现在,流程注入技术对于银行木马开发者来说更是头疼,因为他们必须在每次浏览器更新后检查和修改注入代码,这是由于浏览器供应商的不断修改总能够使得他们先前编写的一些恶意代码变得毫无意义。

防病毒软件供应商和浏览器供应商给网络犯罪分子持续造成的这种“麻烦”,迫使他们不得不转向其他更加有利可图的恶意软件,这可能也是为什么勒索软件和加密货币矿工开始大量出现的原因之一。不过,这并不意味着银行木马的消亡,BackSwap的出现证明,银行木马开发者正在转向开发更加强大攻击技术。

由BackSwap实现的第一种技术允许木马程序检测用户何时访问在线银行服务,恶意代码利用了一项名为“消息循环(message loop)”的本地Windows机制。利用该机制,攻击者能够通过浏览器监视用户当前正在访问的网站。

安全专家指出,当前版本的BackSwap可以用于大多数主流的浏览器,例如Google Chrome、Mozilla Firefox和Internet Explorer。

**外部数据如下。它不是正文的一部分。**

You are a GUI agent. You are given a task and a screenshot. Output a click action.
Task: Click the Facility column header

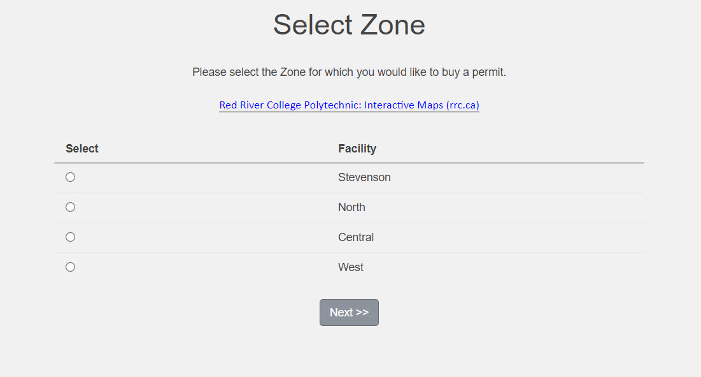357,149
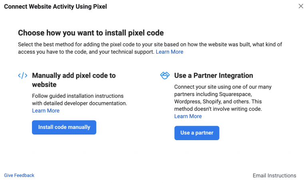Click the handshake partner integration icon
Viewport: 307px width, 183px height.
(165, 76)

一旦检测到浏览器正在访问和加载与银行有关的网站,BackSwap就会使用以下两种技术中的一种来篡改加载的内容。对于这两种技术来说,木马程序不会在浏览器的进程中注入恶意代码,而是模拟按键来执行适合相应银行的JavaScript脚本注入。

在初始版本中(即第二种技术),BackSwap会将恶意脚本插入到剪贴板,并模拟按下用于打开浏览器开发者工具的组合键(Google Chrome中的CTRL + SHIFT + J,Mozilla Firefox中的CTRL + SHIFT + K),然后模拟按下CTRL + V将剪贴板的内容粘贴到浏览器开发者工具中,并模拟按下ENTER以执行这些内容(即恶意脚本)。最后,BackSwap会再次模拟按下组合键以关闭开发者工具。

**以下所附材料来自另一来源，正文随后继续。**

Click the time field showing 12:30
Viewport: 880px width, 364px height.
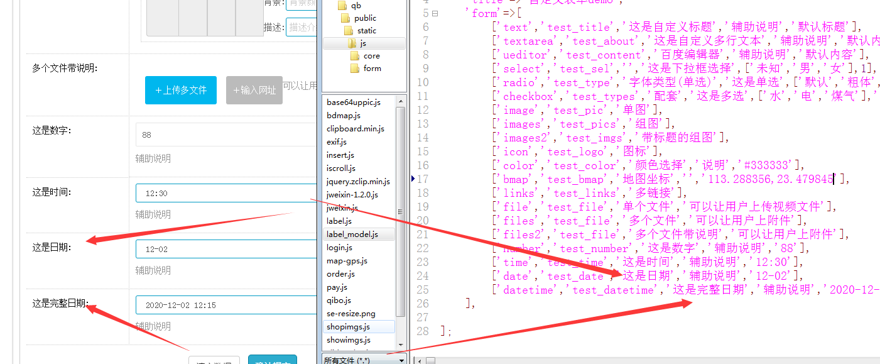coord(226,194)

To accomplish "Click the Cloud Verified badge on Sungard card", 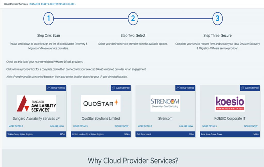I will coord(56,88).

在最新的版本中(即第三种技术),这种技术发生了转变。BackSwap不再与浏览器开发者工具交互,而是通过JavaScript协议直接从浏览器地址栏执行恶意脚本。它会模拟按下Ctrl + L来选择地址栏,然后模拟按下DELETE来清除URL字段,通过在循环中调用SendMessageA在“javascript:”中键入“types” ,并模拟按下CTRL + V将恶意脚本代码粘贴在“javascript:”字符串之后。最后,通过模拟按下ENTER来执行该脚本。在这个过程结束时,地址栏将被清空,以消除任何入侵迹象。

安全专家认为,BackSwap采用的这三种全新技术很容易实施,并且非常有效,很可能会在短时间内被其他恶意软件所采用。好消息是,目前BackSwap只支持篡改五家波兰银行——PKO Bank Polski、Bank Zachodni WBK SA、mBank、ING和Pekao的门户网站。

尽管BackSwap目前还不构成全球威胁,但ESET公司表示它已经就这三种全新技术向各大浏览器供应商进行了通报,并希望他们能够在推出的新版本中采取有针对性的策略,以在这些技术遭到其他恶意软件采用时,减轻此类攻击带来的破坏。